Shaam Ka Pehla Taara
Zehra Nigah: Cheerfully Towards Eighty One
Urdu poetry is often appropriated to eulogize female beauty and grace. This notion about women has been reiterated by ghazal that literally translates to an amatory conversation with women. In times when women were not encouraged as poets and were presented only as a subject of poetry, Zehra Nigah distinguished herself both as a poet and a woman and became, in turn, an inspiration for women.
Zehra Nigah was a young petite girl when she first started to appear in mushairas. At her maiden mushaira, she shared the stage with many a legend including Jigar Moradabadi.

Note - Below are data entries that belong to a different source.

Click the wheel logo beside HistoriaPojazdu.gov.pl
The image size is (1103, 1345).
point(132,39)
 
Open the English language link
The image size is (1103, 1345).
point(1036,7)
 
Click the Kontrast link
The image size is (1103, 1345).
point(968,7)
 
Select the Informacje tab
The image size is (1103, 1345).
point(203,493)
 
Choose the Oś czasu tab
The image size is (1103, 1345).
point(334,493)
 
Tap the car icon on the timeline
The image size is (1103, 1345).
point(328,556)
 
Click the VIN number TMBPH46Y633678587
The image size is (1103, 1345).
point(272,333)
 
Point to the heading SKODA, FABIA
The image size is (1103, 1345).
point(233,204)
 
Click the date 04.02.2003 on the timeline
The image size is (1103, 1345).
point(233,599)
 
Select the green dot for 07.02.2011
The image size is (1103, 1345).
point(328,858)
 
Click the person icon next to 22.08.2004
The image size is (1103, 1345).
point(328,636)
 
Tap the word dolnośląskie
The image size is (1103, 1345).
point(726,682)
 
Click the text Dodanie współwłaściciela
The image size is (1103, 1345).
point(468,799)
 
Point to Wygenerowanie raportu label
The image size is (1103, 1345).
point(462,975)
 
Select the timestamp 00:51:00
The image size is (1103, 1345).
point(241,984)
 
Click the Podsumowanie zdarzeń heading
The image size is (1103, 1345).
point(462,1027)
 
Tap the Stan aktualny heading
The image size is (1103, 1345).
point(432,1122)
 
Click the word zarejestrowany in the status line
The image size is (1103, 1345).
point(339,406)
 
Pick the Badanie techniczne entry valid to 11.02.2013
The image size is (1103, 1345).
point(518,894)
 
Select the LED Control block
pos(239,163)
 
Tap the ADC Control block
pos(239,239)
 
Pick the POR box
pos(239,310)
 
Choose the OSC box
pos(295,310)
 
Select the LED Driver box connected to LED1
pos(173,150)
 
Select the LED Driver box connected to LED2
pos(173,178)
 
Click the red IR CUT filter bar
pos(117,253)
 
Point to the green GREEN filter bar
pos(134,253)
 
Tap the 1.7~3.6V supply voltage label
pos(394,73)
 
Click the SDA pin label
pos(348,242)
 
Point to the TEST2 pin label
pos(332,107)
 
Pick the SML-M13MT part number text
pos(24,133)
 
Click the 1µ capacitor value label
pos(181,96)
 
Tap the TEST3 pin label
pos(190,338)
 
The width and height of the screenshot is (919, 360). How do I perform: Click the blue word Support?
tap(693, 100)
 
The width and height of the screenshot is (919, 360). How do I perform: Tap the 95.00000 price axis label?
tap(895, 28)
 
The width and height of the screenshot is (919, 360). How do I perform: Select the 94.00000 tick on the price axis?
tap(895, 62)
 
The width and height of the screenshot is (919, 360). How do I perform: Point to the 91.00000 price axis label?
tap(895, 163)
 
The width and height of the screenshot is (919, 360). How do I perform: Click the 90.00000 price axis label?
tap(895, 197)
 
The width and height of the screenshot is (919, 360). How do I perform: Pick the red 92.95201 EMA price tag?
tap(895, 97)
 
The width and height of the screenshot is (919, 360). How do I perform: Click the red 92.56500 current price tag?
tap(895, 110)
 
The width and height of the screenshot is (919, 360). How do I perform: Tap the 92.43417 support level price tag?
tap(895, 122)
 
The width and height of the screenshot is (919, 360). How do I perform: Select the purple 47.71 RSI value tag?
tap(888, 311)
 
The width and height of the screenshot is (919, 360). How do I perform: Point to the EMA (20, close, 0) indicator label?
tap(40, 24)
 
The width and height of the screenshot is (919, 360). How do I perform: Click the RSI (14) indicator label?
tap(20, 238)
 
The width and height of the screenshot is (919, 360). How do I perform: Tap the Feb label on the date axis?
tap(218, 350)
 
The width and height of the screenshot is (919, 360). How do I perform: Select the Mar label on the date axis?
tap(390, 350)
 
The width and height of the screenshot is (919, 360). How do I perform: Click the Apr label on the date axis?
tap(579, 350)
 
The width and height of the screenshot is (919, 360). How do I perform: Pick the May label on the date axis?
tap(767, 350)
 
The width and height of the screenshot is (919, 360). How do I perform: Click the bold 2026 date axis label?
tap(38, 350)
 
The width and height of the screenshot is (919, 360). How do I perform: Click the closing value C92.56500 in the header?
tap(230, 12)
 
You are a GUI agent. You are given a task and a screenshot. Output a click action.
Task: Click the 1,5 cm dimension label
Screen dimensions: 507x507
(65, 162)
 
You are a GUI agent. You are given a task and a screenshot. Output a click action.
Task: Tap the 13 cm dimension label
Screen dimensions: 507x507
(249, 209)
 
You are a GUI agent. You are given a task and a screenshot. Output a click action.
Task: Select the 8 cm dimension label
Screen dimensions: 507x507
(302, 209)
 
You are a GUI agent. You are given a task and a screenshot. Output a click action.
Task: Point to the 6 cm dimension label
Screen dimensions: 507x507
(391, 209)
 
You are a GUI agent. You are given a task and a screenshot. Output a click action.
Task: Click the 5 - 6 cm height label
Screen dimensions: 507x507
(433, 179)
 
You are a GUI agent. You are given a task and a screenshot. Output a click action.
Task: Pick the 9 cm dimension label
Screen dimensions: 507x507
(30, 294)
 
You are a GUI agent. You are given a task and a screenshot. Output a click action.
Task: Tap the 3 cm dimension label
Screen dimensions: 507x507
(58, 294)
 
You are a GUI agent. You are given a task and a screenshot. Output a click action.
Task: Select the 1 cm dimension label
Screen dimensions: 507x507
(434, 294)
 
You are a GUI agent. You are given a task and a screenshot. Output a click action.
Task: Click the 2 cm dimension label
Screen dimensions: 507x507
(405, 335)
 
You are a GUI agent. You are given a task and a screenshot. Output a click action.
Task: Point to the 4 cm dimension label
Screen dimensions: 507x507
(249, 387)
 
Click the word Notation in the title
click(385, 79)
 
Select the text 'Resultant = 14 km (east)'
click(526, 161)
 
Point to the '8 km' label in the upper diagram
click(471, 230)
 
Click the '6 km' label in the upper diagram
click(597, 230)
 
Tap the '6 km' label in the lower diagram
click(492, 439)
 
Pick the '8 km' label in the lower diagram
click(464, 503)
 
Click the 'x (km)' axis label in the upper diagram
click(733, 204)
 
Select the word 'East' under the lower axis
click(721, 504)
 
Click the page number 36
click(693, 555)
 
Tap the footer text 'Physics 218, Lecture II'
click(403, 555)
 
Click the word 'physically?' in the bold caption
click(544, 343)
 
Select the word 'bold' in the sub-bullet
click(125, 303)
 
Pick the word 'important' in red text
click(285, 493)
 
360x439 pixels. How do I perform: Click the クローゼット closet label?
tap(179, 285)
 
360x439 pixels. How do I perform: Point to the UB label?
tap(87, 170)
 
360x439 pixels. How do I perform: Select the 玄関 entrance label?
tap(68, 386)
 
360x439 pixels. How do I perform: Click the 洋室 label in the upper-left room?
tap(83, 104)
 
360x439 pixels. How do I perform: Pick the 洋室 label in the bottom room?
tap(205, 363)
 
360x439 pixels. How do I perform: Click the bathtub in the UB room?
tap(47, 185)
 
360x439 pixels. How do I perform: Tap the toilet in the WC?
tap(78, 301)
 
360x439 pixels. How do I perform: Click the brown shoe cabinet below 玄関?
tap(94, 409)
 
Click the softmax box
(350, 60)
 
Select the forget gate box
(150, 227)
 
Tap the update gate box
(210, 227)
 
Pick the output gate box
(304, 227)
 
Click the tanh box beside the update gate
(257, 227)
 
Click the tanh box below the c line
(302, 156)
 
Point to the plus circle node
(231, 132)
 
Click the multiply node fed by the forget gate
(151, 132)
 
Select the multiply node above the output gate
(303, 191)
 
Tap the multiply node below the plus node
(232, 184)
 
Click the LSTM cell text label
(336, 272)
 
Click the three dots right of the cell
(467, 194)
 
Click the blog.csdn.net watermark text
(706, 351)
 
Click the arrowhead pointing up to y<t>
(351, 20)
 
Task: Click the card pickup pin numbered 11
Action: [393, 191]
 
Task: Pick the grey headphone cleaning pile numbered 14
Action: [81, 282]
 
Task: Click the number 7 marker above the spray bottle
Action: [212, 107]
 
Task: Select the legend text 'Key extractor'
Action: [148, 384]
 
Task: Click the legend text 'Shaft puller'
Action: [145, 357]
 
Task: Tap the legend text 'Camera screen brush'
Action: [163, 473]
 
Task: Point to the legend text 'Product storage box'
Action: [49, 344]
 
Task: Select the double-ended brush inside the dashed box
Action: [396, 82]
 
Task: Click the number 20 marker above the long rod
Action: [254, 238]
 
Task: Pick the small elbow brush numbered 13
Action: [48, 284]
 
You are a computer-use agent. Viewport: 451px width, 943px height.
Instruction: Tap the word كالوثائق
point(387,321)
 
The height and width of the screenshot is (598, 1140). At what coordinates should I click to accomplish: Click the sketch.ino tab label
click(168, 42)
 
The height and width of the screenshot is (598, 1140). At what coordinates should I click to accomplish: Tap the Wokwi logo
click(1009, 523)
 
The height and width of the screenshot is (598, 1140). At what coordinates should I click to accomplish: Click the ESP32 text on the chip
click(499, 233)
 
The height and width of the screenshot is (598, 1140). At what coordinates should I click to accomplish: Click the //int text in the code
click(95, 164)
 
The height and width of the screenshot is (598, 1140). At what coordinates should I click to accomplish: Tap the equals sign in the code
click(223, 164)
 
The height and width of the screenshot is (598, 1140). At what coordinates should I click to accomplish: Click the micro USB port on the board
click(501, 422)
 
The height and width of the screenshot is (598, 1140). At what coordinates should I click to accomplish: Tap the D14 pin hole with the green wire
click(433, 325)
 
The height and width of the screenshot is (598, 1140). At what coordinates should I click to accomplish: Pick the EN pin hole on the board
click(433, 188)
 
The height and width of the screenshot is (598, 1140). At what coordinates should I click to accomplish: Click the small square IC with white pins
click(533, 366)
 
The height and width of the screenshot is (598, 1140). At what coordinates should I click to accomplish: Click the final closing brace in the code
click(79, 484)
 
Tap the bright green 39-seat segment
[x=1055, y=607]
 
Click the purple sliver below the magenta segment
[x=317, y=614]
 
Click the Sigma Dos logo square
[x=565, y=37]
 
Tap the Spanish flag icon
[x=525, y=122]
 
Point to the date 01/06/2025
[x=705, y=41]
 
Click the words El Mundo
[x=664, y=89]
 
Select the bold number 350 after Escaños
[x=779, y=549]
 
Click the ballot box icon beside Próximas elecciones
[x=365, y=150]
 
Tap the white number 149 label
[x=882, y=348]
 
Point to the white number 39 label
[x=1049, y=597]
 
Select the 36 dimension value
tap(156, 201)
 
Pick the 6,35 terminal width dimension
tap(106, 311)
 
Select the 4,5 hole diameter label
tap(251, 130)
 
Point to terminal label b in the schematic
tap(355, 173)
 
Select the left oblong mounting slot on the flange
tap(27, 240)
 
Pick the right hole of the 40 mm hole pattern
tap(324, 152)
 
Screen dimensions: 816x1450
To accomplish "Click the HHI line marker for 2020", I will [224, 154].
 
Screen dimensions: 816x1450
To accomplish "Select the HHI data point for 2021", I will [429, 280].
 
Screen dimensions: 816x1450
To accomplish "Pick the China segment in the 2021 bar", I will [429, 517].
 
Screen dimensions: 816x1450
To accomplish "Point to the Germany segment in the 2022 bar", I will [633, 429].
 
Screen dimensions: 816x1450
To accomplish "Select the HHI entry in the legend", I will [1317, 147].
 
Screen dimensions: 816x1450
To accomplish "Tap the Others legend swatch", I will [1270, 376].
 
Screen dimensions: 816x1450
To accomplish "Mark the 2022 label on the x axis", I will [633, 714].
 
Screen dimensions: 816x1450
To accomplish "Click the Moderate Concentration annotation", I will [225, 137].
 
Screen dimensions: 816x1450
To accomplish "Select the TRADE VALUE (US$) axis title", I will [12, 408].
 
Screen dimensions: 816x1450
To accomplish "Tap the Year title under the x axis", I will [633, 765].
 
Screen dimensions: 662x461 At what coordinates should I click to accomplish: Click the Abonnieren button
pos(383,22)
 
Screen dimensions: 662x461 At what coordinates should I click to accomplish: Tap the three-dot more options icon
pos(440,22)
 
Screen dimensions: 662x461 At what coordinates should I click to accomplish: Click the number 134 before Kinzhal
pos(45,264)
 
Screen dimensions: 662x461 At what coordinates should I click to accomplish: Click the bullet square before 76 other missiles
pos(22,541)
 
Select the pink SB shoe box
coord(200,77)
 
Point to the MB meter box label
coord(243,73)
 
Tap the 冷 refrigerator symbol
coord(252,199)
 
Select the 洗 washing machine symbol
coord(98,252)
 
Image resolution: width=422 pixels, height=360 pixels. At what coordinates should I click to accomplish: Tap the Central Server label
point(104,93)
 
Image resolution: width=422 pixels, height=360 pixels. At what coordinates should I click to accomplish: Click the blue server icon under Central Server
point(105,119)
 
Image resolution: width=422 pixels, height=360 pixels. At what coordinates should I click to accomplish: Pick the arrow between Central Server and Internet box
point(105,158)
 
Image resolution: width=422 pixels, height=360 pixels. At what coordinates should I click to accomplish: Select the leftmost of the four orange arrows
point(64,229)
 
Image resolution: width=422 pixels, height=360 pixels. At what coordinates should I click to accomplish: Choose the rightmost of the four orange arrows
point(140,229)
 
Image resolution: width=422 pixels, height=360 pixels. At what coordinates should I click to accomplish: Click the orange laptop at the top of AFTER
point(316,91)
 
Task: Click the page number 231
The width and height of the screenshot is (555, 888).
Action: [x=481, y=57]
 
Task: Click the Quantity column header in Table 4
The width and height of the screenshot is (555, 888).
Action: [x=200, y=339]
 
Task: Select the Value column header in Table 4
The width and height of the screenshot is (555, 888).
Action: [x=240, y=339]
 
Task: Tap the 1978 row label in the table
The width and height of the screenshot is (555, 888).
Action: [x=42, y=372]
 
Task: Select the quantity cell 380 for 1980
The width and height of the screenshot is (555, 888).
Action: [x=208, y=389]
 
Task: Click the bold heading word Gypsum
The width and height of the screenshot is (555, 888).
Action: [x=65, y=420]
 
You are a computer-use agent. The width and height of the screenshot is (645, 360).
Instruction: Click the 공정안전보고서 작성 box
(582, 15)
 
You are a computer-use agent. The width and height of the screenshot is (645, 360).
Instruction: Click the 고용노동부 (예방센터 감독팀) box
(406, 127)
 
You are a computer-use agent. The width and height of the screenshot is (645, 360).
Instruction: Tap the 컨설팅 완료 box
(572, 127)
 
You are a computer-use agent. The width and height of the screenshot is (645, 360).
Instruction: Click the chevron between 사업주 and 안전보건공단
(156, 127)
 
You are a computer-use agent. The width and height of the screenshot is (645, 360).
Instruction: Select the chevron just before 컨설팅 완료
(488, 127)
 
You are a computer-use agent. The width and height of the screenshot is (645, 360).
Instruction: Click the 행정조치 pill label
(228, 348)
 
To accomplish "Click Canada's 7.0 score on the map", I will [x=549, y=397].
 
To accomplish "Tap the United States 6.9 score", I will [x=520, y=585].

Zehra has herself acknowledged on various occasions that it was Jigar who taught her the etiquettes of a mushaira. She fondly recalls an incident where Jigar had asked her not to bow down too humbly when accepting praise for her poetry, as women are above that: “sar ki KHafeef jumbish se bhi ye farz adaa kiya ja sakta hai.”
Zehra Nigah’s work is exemplary because she has been a voice of resistance against the atrocities of her times. Her hard-hitting nazms still echo in our memories. Justifiably enough, they will continue to pass the message to the future generations. She once said in an interview, “A poet can never write poetry if s/he is not affected by his/her surroundings.”
Today on May 14, we celebrate the ever-graceful poet Zehra Nigah’s 81st birthday. A woman of substance, courage and resilience, she is an ideal example of how a woman may play different roles all through her life. She once expressed that life gave her the material for poetry in all its variety as a mother, observer, traveller and learner.